Misalnya Jawa Tengah yang diklaim sebagai basis partai merah. Masyarakat yang tidak berafiliasi kepada partai manapun, pilihan politiknya berkecenderungan pada partai merah. Yakni karena dipengaruhi oleh persepsi mayoritas. Hal tersebut merupakan fenomena baru, masyarakat memiliki kencederungan tidak ingin berbeda dengan pilihan mayoritas. Dan jika ditarik lebih jauh pilpres sensus sangat erat kaitannya dengan politik identitas. Sebab ikatan-ikatan yang berbasis kekerabatan dan keluarga, bahasa dan dialek, adat kesukuan dan komunitas lokal, dan kepercayaan-kepercayaan agama yang dimiliki bersama merupakan identitas yang melekat pada diri individu.

Menjadi tidak mengherankan ketika penggunaan politik identitas masih santer digunakan dalam percaturan politik akhir-akhir ini. Selain sebagai basis alternatif bagi mobilisasi politik, juga dapat dikatakan sangat murah ongkosnya jika dikaitkan dengan finansial. Sampai di sini dapat dimengerti mengapa setiap kubu berebut dukungan tokoh tertentu, dimana akan mengaktifkan psikologi identitas tersebut. Walaupun demikian politik identitas bukanlah barang haram sebagai referensi politik seseorang.

Kanal Politik Identitas

Politik identitas tidak seterusnya karena alasan hanya bertujuan mengekspresikan identitas seseorang. Namun ada tiga asumsi yang dapat menjelaskan hal ini menurut John T. Ishiyama dan Marijke Breuning dalam bukunya 21st Century Political Science: A Reference Handbook. pertama adanya patronase, kedua sharing pemilih, dan ketiga mempertegas ekspresi individu.

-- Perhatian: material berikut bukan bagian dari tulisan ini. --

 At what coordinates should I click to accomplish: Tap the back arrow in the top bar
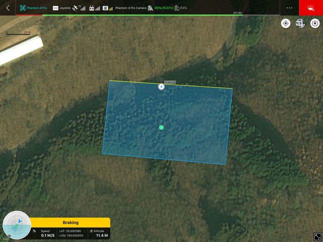tap(8, 8)
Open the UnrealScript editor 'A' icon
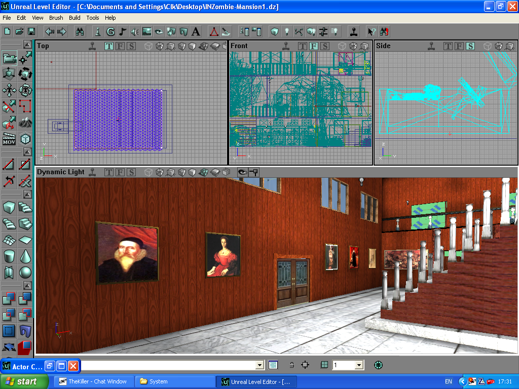This screenshot has width=519, height=389. 196,31
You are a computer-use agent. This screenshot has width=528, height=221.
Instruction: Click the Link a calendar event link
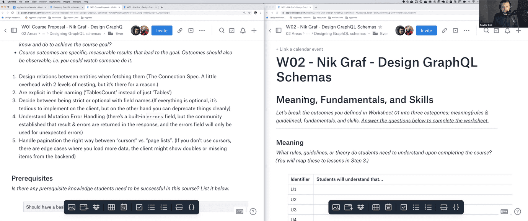(300, 49)
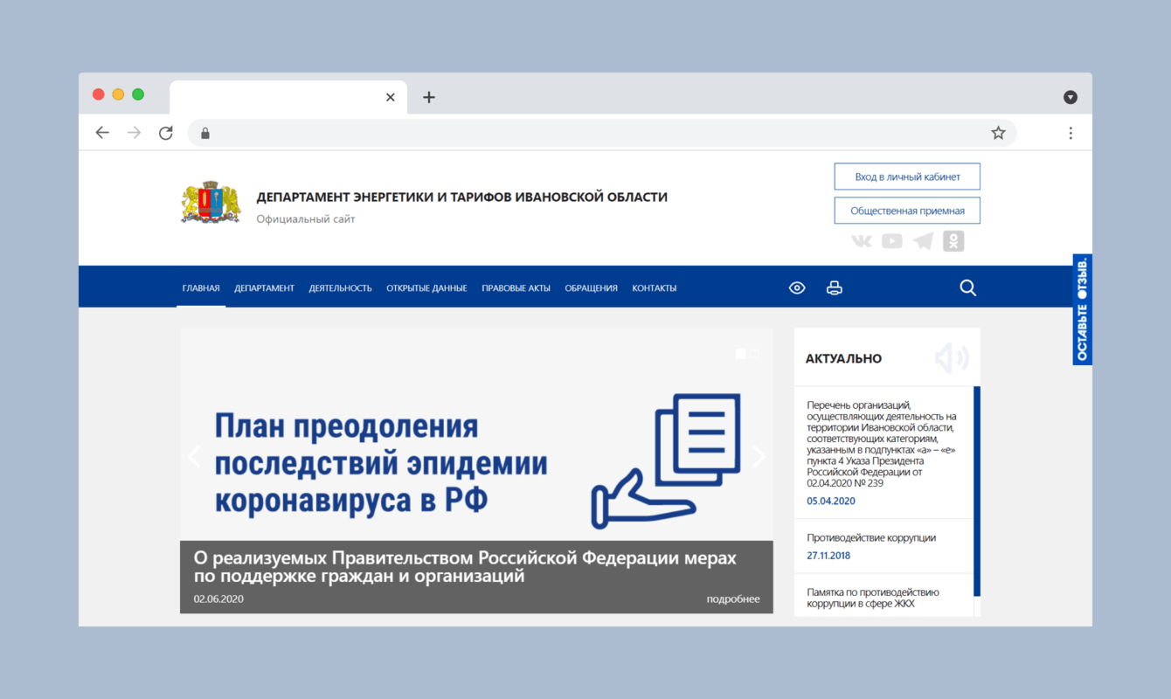Advance the slider with the right chevron
1171x699 pixels.
point(759,456)
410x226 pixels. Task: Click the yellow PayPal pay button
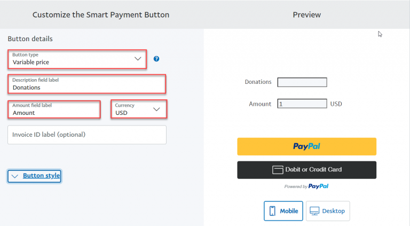click(307, 146)
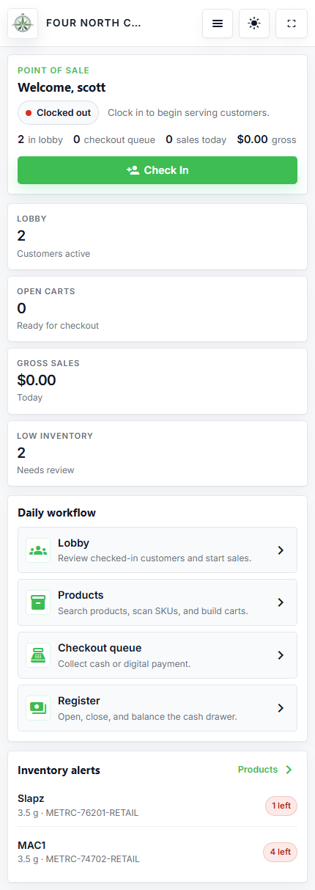
Task: Expand the Products workflow chevron
Action: click(x=281, y=602)
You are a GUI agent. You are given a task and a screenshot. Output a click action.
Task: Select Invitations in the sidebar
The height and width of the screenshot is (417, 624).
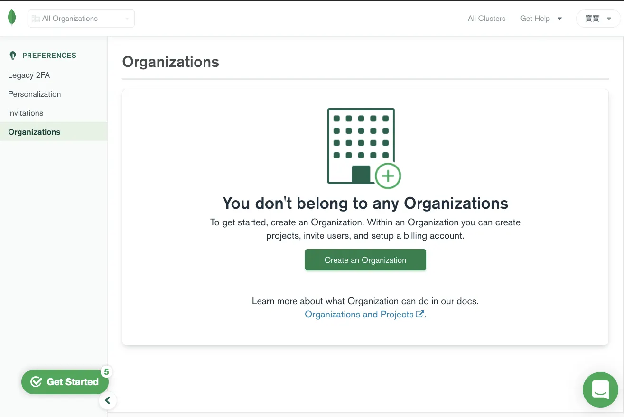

Pendekatan pertama dapat dijelaskan dengan cara menempatkan negara dalam perihal menopoli akses terhadap pekerjaan dan sumberdaya lainnya. Dengan demikian para pemilih akan mempertegas pilihannya pada kubu yang memiliki identitas yang paling dekat dengan dirinya. Sembari megharapkan bahwa ketika sang kadidat terpilih maka akan berdampak pada adanya perlindungan pada yang bersangkutan. Baik pada pemenuhan lapangan kerja maupun pada isu-isu keadilan. Kanal ini menjadi relefan ketika suatu daerah atau pun golongan tertentu mengalami ketimpangan ekonomi dan sebagainya.

Kedua, terdapat dua peristiwa dalam kurun waktu bersamaan: yakni sharing pemilih dan evaluasi pemilih pada kinerja pemerintah. Pada pendekatan ini evaluasi kinerja pemerintah menjadi fokus utamanya. Sedangkan identitas digunakan untuk berbagi perihal preferensi kebijakan pemerintah yang langsung menyentuh pada kehidupan mereka sehari-hari. Sehingga mendorong mereka untuk memutuskan memilih calon presiden dan calon wakil presiden (capres-cawapres) yang sama. Saluran identitas individu tersebut menekankan pada adanya interaksi yang begitu intens sehingga membentuk persepsi yang sama.

Ketiga, individu memilih kandidat tertentu sesuai dengan dukungan maupun kecenderungan komunitas dimana dia berada. Kanal ketiga ini dapat dipahami bahwa kesamaan pilihan seseorang disebabkan adanya penegesan psikologi dari identitas tertentu. Sehingga ketika mereka memilih calon tertentu timbul perasaan seolah-olah merasa menjadi bagian dari kelompok tersebut. Semisal ketika konsitutuen memilih atau mendukug salah satu capres, maka ia merasa seorang toleran, paling agamis, dukungan atas keutuhan Negara Kesatuan Republik Indonesia (NKRI), dan seterusnya.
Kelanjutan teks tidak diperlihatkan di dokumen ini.